Probably the most complicated part of this application. Here we use new libraries, such as:
 - pandas_ta - library for indicator displaying
 - plotly.graph_objects - to build candlesticks and bars chart
 - plotly.express - to build simple line chart

The logic is simple, according to dropdowns we chose which data frame to take and how to filter it. According to radio buttons we chose which chart and theme to use. There are three different charts available: "Candlesticks", "Bars", and "Line" and two themes: Dark and Light.
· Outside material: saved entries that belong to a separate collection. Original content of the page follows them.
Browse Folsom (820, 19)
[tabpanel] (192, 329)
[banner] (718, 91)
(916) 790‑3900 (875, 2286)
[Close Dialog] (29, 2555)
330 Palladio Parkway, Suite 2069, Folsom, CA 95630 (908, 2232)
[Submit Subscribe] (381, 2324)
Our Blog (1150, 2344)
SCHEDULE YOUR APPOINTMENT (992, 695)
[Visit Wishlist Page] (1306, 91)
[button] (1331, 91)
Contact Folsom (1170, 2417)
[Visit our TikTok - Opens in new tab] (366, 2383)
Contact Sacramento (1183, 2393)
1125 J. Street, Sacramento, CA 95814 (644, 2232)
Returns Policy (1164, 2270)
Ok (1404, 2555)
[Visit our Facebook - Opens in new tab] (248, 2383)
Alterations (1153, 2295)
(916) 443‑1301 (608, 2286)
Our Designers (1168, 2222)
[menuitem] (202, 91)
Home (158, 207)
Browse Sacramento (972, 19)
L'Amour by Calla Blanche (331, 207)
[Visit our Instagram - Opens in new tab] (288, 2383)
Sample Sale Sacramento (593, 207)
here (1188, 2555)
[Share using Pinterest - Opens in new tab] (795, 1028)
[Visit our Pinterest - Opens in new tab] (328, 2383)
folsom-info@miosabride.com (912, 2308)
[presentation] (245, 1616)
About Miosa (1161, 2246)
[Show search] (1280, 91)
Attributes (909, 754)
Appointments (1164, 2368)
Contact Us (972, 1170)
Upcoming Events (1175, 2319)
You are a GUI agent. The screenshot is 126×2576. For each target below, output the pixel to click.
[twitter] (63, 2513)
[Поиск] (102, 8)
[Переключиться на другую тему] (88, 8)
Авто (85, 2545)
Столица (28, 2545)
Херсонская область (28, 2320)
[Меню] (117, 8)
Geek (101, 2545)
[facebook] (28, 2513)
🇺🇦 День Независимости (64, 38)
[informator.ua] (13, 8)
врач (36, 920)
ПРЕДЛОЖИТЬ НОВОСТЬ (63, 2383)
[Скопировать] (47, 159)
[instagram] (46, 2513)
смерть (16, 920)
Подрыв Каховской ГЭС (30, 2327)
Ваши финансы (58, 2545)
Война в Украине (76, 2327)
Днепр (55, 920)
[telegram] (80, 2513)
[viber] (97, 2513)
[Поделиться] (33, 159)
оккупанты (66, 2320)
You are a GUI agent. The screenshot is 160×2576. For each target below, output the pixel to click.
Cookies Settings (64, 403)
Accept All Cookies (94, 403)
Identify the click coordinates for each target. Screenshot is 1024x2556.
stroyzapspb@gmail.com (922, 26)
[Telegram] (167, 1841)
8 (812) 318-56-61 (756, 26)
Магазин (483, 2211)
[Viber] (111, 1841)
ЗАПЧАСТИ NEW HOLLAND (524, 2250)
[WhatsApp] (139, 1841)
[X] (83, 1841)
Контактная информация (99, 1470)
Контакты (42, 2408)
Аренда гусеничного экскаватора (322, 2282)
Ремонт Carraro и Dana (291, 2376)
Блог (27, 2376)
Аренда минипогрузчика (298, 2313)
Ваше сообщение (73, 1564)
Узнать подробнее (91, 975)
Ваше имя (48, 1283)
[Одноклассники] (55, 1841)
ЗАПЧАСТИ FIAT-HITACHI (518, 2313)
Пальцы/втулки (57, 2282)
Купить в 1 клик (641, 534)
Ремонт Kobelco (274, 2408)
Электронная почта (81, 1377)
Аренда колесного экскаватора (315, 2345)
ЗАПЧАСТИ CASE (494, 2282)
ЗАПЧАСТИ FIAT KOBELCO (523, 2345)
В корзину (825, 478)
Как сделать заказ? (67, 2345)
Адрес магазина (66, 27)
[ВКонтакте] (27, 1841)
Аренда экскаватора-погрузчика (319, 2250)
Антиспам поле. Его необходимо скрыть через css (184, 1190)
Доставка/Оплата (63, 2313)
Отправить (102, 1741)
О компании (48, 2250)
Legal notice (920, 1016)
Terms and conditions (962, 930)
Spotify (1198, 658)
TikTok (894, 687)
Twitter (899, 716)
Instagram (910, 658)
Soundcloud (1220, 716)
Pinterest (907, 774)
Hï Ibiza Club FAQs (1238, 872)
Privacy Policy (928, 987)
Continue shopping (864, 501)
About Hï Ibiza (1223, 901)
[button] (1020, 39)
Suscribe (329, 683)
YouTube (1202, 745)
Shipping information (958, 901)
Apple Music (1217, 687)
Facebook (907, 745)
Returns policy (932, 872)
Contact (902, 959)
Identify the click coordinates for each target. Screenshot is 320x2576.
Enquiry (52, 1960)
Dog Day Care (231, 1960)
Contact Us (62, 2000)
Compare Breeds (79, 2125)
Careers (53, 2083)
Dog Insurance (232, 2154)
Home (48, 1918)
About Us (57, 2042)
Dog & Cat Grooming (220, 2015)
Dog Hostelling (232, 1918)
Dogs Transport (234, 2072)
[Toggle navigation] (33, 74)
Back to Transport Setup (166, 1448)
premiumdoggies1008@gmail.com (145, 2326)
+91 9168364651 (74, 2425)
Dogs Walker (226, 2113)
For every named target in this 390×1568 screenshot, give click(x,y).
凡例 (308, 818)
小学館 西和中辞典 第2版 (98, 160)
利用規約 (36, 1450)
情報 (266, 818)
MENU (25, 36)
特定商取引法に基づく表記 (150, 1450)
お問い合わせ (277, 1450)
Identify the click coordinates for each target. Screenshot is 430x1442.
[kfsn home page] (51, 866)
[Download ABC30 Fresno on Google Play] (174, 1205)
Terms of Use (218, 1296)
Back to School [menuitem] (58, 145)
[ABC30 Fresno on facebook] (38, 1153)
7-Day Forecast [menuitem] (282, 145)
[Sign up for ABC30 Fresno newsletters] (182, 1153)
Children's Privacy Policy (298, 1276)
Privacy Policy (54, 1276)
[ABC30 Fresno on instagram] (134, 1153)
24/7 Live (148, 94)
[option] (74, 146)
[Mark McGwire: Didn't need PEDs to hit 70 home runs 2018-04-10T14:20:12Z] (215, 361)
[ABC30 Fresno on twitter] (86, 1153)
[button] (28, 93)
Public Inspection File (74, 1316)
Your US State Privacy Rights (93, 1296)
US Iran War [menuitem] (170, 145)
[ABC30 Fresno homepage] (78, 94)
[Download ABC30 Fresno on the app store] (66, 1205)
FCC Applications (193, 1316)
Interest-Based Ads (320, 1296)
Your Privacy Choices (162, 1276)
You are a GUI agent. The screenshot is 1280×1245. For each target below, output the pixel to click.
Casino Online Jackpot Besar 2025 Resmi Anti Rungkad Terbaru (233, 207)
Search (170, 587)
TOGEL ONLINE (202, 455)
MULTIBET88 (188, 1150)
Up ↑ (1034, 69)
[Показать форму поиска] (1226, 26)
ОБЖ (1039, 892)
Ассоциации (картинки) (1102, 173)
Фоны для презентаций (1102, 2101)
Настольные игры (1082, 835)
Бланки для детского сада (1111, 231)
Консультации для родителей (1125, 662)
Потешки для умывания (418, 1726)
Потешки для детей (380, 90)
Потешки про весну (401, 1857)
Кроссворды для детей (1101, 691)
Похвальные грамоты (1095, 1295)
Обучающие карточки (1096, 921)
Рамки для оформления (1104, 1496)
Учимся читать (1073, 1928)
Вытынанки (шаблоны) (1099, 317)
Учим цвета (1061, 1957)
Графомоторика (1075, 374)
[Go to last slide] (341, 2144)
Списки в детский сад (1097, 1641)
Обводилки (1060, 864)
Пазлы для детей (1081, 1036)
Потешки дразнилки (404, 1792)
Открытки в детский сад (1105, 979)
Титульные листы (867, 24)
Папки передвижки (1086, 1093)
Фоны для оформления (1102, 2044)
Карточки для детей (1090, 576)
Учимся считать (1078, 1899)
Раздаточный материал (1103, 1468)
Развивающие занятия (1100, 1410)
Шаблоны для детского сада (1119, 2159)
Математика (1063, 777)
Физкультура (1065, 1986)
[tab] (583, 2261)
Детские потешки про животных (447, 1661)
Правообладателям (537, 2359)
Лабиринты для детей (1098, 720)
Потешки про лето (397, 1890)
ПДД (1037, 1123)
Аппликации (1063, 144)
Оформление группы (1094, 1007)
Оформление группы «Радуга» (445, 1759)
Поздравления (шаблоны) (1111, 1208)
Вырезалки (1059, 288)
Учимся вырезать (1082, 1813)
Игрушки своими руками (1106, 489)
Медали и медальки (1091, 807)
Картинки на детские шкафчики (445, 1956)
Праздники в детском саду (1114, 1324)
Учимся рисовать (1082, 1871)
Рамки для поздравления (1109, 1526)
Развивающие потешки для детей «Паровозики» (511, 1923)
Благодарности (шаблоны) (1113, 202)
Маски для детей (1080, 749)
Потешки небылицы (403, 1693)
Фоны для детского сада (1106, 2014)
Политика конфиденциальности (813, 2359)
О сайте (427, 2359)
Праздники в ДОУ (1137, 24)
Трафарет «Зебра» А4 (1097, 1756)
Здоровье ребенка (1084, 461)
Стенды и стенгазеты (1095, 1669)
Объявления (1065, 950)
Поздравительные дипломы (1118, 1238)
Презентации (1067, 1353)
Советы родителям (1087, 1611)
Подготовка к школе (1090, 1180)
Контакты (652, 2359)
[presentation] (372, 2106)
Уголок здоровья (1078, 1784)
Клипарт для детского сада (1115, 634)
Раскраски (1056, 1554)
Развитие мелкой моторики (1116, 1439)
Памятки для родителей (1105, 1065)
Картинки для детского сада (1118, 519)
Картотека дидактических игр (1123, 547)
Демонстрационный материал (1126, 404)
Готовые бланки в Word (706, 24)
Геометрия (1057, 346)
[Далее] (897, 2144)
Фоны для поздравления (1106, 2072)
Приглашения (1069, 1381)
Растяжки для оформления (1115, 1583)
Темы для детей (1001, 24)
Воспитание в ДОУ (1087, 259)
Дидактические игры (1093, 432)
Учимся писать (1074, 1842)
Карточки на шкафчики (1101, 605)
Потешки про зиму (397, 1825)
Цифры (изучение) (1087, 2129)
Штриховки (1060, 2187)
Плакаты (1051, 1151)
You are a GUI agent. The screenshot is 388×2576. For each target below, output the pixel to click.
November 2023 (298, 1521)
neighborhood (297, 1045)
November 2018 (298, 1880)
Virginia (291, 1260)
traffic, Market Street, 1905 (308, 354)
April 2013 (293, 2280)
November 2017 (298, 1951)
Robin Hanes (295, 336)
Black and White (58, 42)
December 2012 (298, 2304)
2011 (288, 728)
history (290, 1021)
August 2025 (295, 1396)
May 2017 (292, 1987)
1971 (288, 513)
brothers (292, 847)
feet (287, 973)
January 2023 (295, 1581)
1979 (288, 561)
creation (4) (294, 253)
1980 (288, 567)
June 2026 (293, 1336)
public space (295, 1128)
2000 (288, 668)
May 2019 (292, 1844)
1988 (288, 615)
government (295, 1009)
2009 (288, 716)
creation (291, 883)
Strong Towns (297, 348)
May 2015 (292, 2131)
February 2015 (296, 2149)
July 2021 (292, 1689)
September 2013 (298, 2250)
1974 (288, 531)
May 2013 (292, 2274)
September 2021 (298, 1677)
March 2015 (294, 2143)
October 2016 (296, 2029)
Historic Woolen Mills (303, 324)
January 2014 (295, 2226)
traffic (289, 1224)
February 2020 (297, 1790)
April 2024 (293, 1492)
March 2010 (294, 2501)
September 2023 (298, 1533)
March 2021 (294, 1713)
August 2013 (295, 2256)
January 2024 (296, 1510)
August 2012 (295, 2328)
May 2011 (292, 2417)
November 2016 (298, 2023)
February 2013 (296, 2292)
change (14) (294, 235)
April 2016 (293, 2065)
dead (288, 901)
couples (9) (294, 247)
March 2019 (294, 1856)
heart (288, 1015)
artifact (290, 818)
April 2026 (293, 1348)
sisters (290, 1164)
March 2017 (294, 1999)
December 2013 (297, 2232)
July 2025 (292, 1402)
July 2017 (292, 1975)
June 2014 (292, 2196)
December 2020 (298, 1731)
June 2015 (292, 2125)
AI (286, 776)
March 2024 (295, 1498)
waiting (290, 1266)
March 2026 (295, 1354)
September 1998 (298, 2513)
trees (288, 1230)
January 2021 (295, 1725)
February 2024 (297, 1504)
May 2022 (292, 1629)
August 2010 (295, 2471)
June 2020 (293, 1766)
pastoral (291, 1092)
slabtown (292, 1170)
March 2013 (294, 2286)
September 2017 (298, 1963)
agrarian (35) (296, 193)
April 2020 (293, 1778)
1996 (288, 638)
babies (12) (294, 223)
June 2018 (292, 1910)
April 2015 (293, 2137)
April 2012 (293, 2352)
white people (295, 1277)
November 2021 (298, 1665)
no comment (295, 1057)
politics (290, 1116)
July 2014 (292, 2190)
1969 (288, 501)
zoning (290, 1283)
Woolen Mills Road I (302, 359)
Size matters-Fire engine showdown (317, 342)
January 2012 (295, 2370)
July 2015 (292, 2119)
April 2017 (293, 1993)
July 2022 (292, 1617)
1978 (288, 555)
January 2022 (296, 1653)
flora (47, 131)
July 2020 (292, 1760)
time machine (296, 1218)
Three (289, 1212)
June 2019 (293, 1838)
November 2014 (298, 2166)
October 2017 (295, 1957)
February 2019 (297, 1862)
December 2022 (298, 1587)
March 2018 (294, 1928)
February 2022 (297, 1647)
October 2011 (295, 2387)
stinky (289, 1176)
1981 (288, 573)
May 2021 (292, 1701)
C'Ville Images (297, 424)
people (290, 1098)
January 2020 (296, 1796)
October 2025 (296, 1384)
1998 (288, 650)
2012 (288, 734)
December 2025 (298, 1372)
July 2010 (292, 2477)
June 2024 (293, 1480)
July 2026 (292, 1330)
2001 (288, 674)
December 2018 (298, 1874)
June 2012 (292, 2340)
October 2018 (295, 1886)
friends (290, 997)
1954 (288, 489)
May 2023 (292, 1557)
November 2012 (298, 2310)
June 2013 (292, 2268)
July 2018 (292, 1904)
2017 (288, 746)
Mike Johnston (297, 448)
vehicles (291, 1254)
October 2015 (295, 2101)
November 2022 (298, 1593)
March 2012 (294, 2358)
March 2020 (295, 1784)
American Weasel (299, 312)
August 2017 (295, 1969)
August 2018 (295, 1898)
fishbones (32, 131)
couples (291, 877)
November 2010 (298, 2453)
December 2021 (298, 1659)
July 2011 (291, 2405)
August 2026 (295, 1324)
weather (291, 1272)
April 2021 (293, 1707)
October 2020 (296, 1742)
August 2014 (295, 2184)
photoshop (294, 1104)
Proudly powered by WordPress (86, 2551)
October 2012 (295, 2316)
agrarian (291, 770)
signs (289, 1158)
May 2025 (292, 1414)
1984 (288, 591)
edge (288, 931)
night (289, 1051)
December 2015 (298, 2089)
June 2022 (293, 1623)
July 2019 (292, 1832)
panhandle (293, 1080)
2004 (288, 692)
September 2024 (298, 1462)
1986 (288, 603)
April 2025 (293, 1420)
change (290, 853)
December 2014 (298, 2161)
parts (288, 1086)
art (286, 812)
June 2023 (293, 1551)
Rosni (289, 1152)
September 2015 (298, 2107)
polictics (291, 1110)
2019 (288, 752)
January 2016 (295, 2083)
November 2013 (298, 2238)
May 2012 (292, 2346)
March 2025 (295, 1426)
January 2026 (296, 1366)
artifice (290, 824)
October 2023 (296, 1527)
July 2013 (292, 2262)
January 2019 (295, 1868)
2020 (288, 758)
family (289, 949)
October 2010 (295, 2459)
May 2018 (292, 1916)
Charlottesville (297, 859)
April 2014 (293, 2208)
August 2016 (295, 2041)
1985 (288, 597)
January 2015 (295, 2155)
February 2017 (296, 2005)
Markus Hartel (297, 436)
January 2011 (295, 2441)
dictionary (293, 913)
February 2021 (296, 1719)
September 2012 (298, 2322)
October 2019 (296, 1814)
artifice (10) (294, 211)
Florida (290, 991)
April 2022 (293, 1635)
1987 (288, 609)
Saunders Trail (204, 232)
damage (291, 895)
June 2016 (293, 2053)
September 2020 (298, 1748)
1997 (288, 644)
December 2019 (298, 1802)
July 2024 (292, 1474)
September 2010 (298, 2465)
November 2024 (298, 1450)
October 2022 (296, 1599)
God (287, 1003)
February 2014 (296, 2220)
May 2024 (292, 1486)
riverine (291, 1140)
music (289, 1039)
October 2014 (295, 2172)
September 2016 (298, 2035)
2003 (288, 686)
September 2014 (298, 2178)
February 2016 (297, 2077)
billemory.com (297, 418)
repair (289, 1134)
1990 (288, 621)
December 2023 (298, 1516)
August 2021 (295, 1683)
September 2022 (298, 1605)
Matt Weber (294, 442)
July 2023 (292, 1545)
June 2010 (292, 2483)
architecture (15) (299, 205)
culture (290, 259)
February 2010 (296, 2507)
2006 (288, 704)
Also, I decided to keep all indicator logic here, only because indicators use the same filtered and ranged data as a chart, and I didn't want to duplicate code with heavy calculation processes in another method when we can do it in one place.

Another interesting point about indicators in the technical analysis methods is, the indicator by default takes the first 14 rows of data, and makes a prediction according to it, in another word indicator starts only from the 14th row of the data frame. that's why we have this part of the code:

```python
    ranged_df = ranged_df.iloc[14:]

    indicator = px.line(x=ranged_df.date, y=ranged_df['rsi'])
```

The last part, code to launch application:

In [None]:
if __name__ == '__main__':
    app.run_server()

We've already described the design, data cleaning, and implementation of applications. The working python file with all described methods I'll attach to this report. Also, the deployment process, architecture of the application package, and also choice of tools I'll describe in detail in the technical report, also attached to this notebook.